David Nordmann : « Le tableau ancien reste une affaire de spécialistes, mais les chefs-d’œuvre transcendent tout.»

09/06/2026

Le 16 juin prochain, la maison Ader met aux enchères deux chefs-d’œuvre redécouverts d’Antonello de Messine et de Rubens. Le commissaire-priseur David Nordmann revient pour nous sur cette vente d’exception.

« Deux œuvres majeures de la Renaissance italienne et de l’art baroque ». L’invitation, des plus alléchantes, était à la hauteur de l’événement. Avec l’arrivée des premiers bourgeons, la maison Ader présentait le 2 avril dernier deux peintures de grands maîtres des XVe et XVIIe siècles, Antonello de Messine et Pierre Paul Rubens. Les deux œuvres, inédites sur le marché, sommeillaient jusqu’alors à l’ombre d’une collection particulière du sud de la France. Elles animeront le 16 juin prochain une vente aux enchères appelée à marquer les esprits.
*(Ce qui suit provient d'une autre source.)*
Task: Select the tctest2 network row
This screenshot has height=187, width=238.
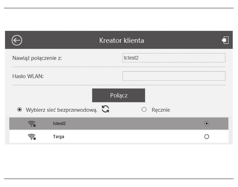Action: pos(119,124)
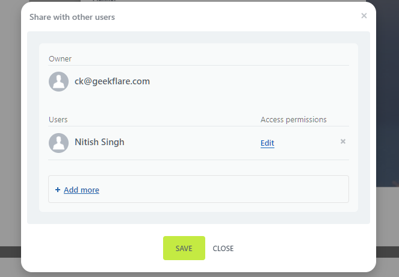Click the 'Share with other users' title
399x277 pixels.
point(72,17)
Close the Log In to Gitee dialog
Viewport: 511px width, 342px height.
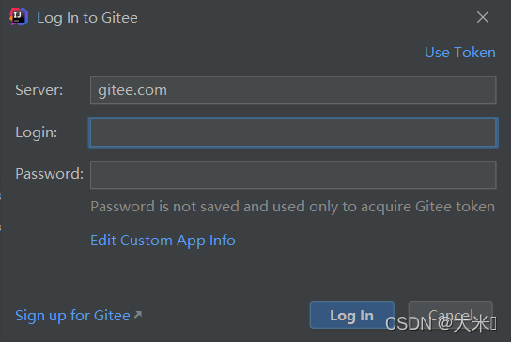[x=482, y=17]
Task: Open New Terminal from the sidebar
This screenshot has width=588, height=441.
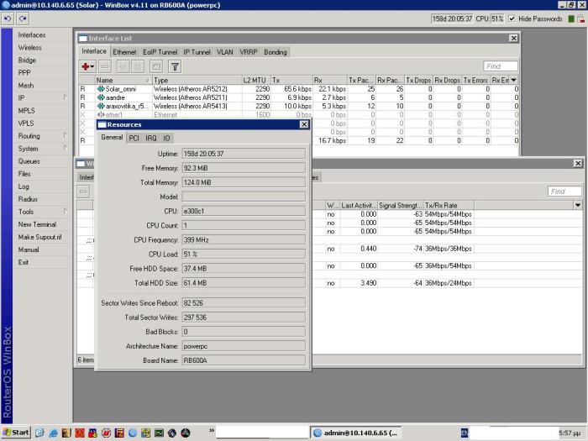Action: click(x=37, y=224)
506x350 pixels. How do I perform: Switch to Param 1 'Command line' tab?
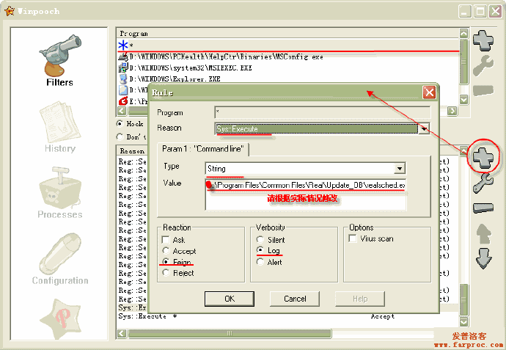pyautogui.click(x=204, y=149)
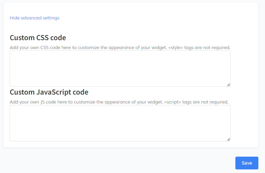Focus the Custom JavaScript code text area

(x=120, y=123)
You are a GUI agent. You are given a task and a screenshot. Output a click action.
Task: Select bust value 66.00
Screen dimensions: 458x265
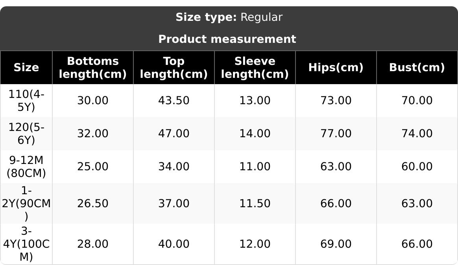pyautogui.click(x=417, y=244)
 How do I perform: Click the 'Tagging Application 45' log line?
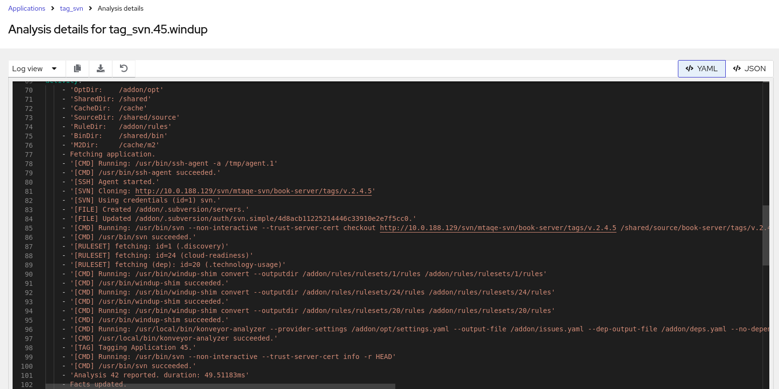pos(133,347)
À l’approche de l’événement, nous avons retrouvé le commissaire-priseur David Nordmann qui, avec son associé Xavier Dominique, a redonné à la maison Ader, née au XVIIe siècle, son lustre d’antan, l’institution figurant aujourd’hui dans le top 10 des maisons de vente en France. L’occasion d’échanger autour de la vente, du marché de l’art ancien et de l’histoire de la maison Ader.

Diane Zorzi : Quelle a été votre première réaction lorsque vous avez rencontré pour la première fois ce petit panneau d’Antonello de Messine, demeuré orphelin jusqu’à votre découverte et son authentification ?

David Nordmann : Je ne suis pas le premier à l’avoir vu. Ce tableau et la peinture de Rubens appartiennent à un collectionneur installé à Aix-en-Provence. Je n’étais pas disponible pour le voyage, c’est donc mon associé Xavier Dominique qui s’est rendu sur place. À l’époque, nous ne savions pas encore ce que nous allions trouver. Le propriétaire possédait beaucoup de tableaux. Xavier Dominique a donc pris, assez rapidement, quelques photographies de ce qu’il voyait. Sur ces clichés, on distinguait notamment un personnage sur un panneau de bois, mais rien de plus. Cela révèle un élément très concret de notre métier : sans travail d’attribution, le tableau d’Antonello de Messine aurait pu être vendu avec une estimation dérisoire de 1 000 euros !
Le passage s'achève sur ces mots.